Start symbol is S, so two parse tree for "bc" is not possible.

i.e. We cannot start from P directly to derive "bc".

Answer 2

For part B) You can get using bcde

 

Answer 3

A.

Let's see what the grammar is doing.

$S→bSe$ => For every b one e must be there

$S→PQR$ => terminals can come from either P, Q or R.

$P→bPc$ =>  For every b one c  must be there.

$Q→cQd$ =>  For every c one d  must be there.

$R→dRe$ =>  For every d one   must be there.

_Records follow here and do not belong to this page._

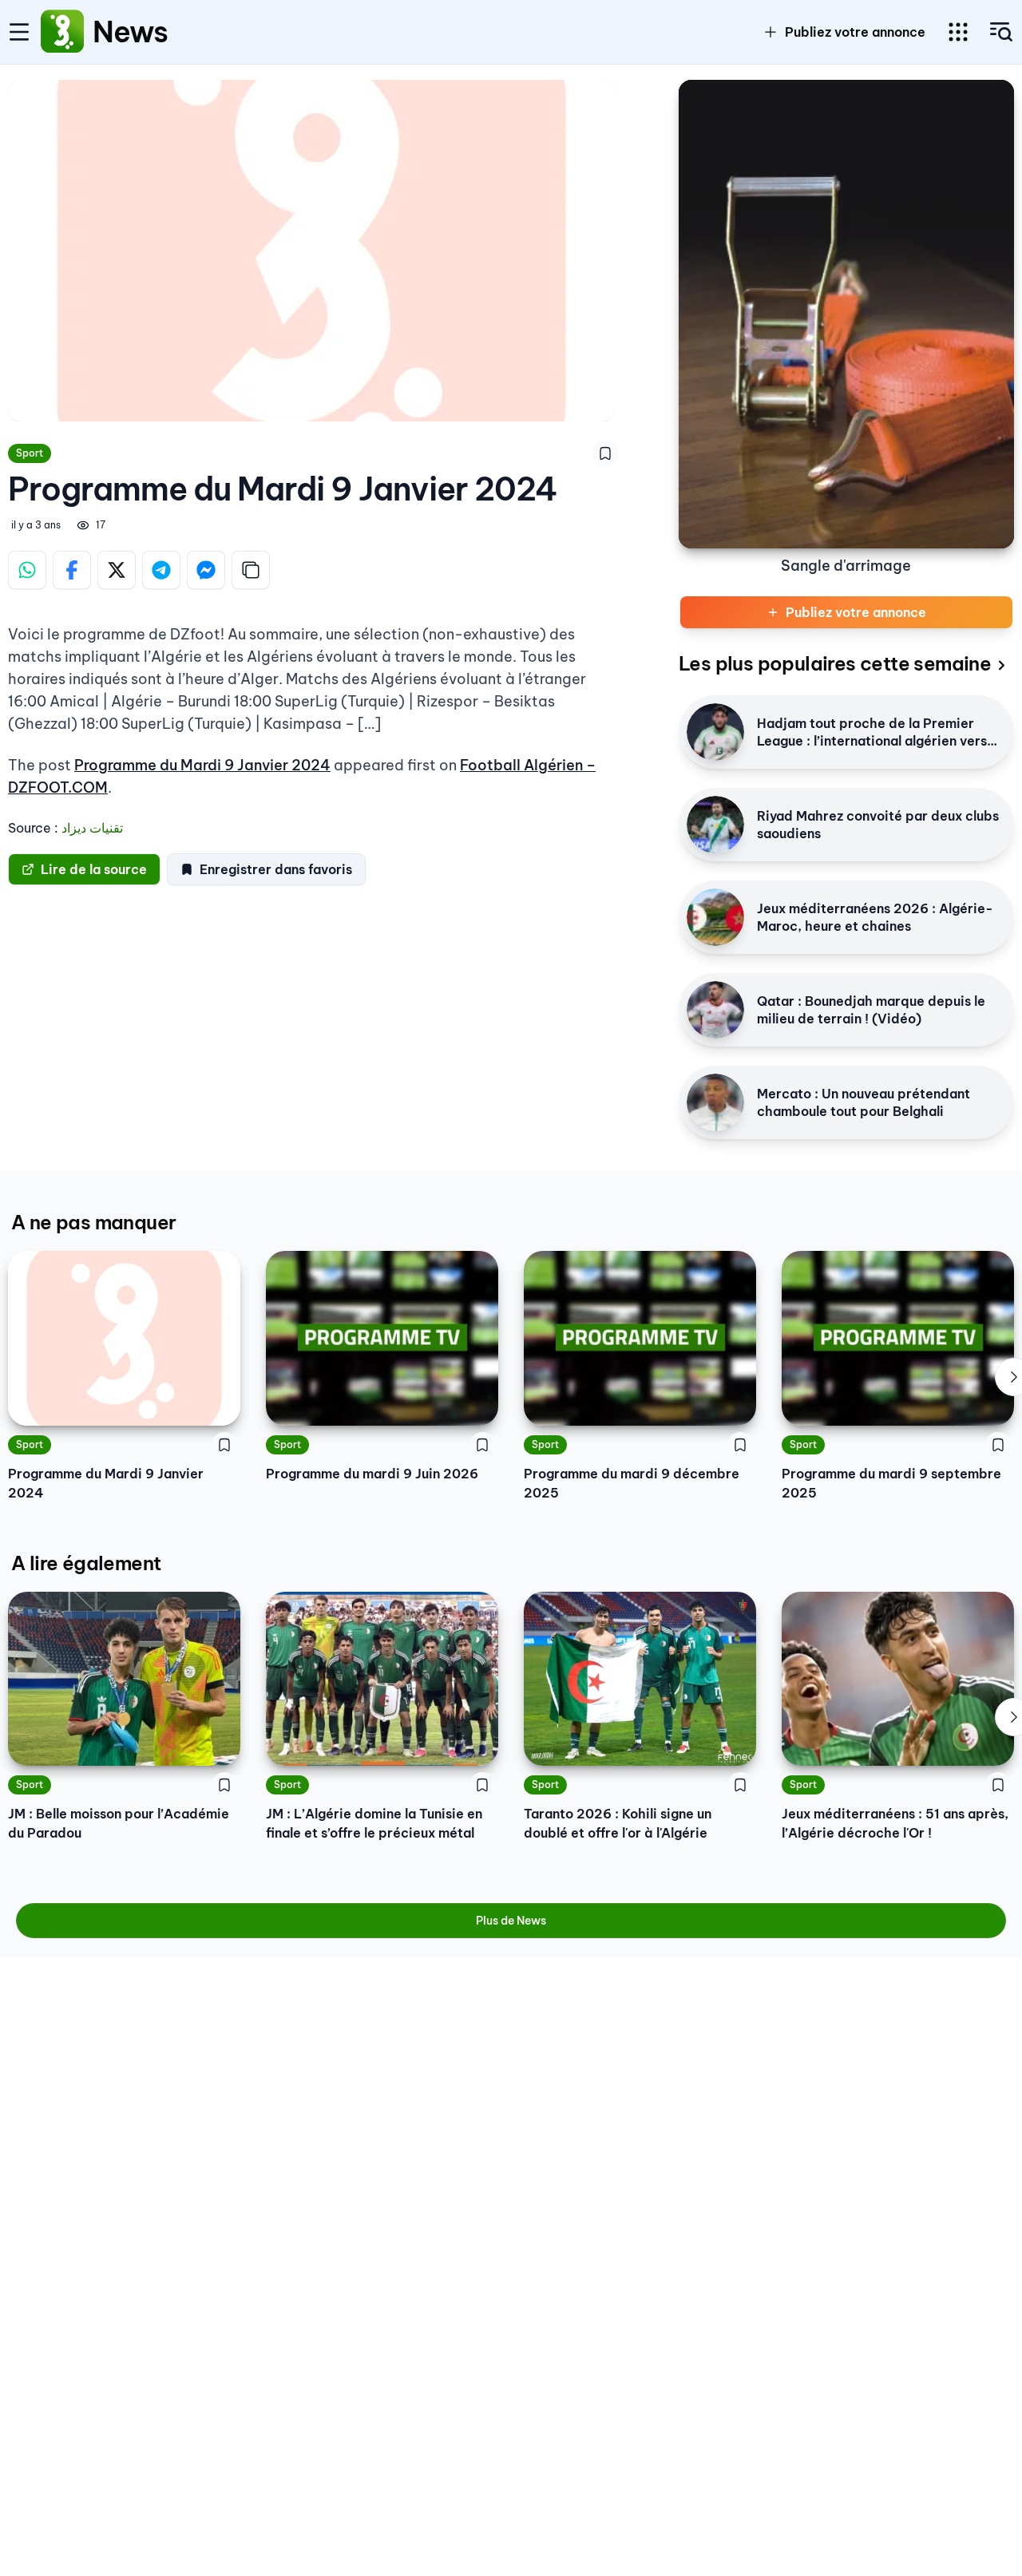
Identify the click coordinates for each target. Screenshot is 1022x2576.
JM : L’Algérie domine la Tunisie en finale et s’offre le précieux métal (374, 1823)
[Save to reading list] (605, 453)
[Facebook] (72, 570)
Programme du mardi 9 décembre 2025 (631, 1483)
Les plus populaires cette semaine (835, 663)
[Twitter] (116, 570)
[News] (62, 32)
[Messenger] (206, 570)
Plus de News (511, 1920)
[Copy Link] (251, 570)
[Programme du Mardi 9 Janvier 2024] (124, 1338)
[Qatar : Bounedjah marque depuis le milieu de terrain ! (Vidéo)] (715, 1010)
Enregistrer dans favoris (276, 869)
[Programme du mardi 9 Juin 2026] (382, 1338)
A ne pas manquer (93, 1222)
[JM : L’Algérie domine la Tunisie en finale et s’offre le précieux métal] (382, 1679)
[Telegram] (161, 570)
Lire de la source (94, 869)
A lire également (85, 1563)
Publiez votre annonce (855, 32)
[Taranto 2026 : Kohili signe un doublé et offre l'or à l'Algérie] (640, 1679)
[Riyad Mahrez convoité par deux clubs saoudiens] (715, 824)
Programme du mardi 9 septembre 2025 (891, 1483)
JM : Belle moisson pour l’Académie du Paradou (118, 1823)
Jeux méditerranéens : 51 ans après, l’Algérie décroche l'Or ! (895, 1823)
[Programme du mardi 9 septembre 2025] (898, 1338)
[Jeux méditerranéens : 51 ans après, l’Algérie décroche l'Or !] (898, 1679)
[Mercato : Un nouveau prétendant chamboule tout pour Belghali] (715, 1102)
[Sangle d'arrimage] (846, 314)
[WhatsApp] (27, 570)
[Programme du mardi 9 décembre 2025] (640, 1338)
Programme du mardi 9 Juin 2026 (372, 1474)
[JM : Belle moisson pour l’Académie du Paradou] (124, 1679)
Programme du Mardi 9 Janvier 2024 (202, 765)
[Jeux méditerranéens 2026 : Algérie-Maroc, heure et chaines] (715, 917)
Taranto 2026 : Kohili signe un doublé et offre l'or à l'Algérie (617, 1823)
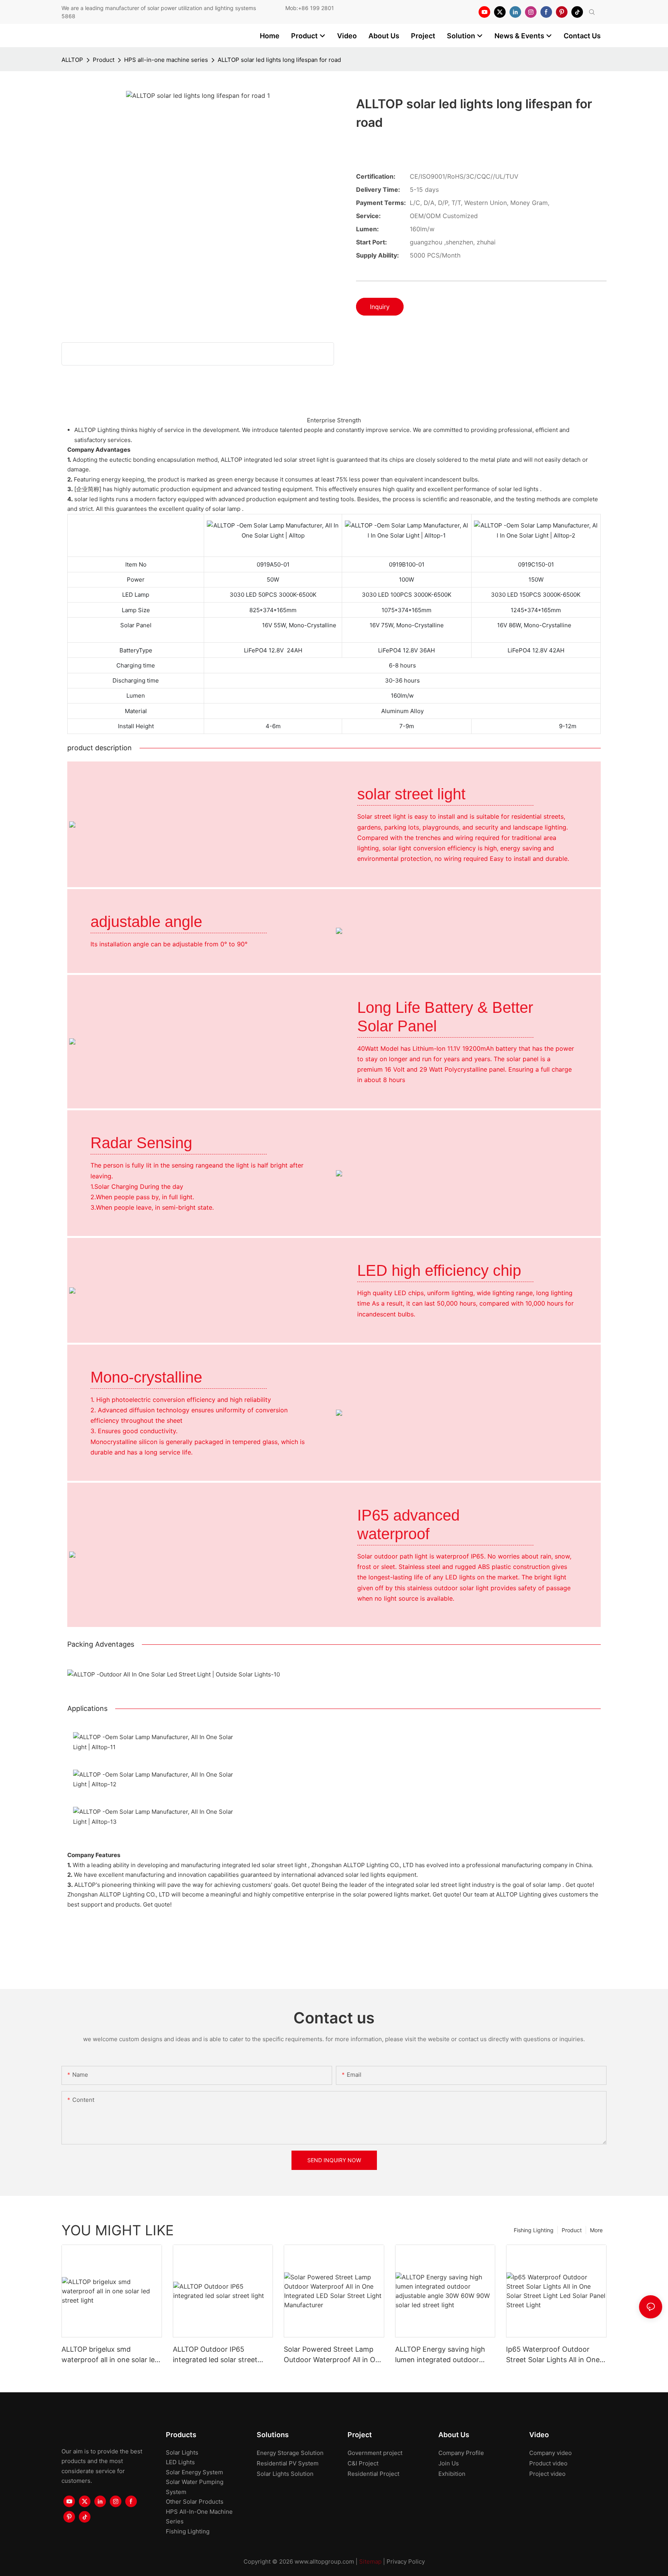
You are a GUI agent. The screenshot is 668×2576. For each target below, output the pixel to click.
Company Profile (461, 2453)
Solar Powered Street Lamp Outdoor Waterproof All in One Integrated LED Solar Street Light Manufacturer (333, 2355)
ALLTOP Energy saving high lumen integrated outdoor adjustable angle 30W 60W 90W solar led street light (440, 2355)
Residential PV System (288, 2463)
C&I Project (363, 2463)
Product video (548, 2463)
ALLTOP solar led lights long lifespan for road (279, 59)
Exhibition (451, 2473)
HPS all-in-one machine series (166, 59)
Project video (547, 2473)
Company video (550, 2453)
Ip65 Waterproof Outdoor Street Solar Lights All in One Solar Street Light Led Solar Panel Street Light (553, 2355)
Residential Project (373, 2473)
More (596, 2230)
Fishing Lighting (534, 2230)
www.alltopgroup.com (324, 2561)
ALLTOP (72, 59)
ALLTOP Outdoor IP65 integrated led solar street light (215, 2355)
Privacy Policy (406, 2561)
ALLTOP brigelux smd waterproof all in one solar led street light (110, 2355)
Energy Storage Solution (290, 2453)
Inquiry (380, 307)
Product (103, 59)
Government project (375, 2453)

Summary: $b-e , b-c, d-c, d-e$

So number of b and d equals number of c and e.

We can have strings $ε$, be, cd.

Hence the condition is  $i+k=j+m$
where $i,j,k,m>=0$

B. We should have multiple choice for making the tree so let's try with string which can be reached using production in different ways.

String: bede

Way 1: $S→bSe$

            $S→bPQRe$

            $S→bPcQdRe$

            $S→bcde$ (Using $P→ε$ , $Q→ε$ , $R→ε$)

Way 2:  $S→PQR$

             $S→bPcdRe$ (Using $Q→ε$ )

             $S→bcde$ (Using $P→ε$ , $R→ε$

Answer 4

S generates equal number of b's and e's.

P generates equal number of b's and c's.

Q generates equal number of c's and d's.

R generates equal number of d's and e's.

 

Let's give them arbitrary numbers:

b	e	b	c	c	d	d	e
5	5	19	19	4	4	6	6

 

It gives: $b^{24}, c^{23}, d^{10}, e^{11}$

Try out a few more, you'll get

$i+k=j+m$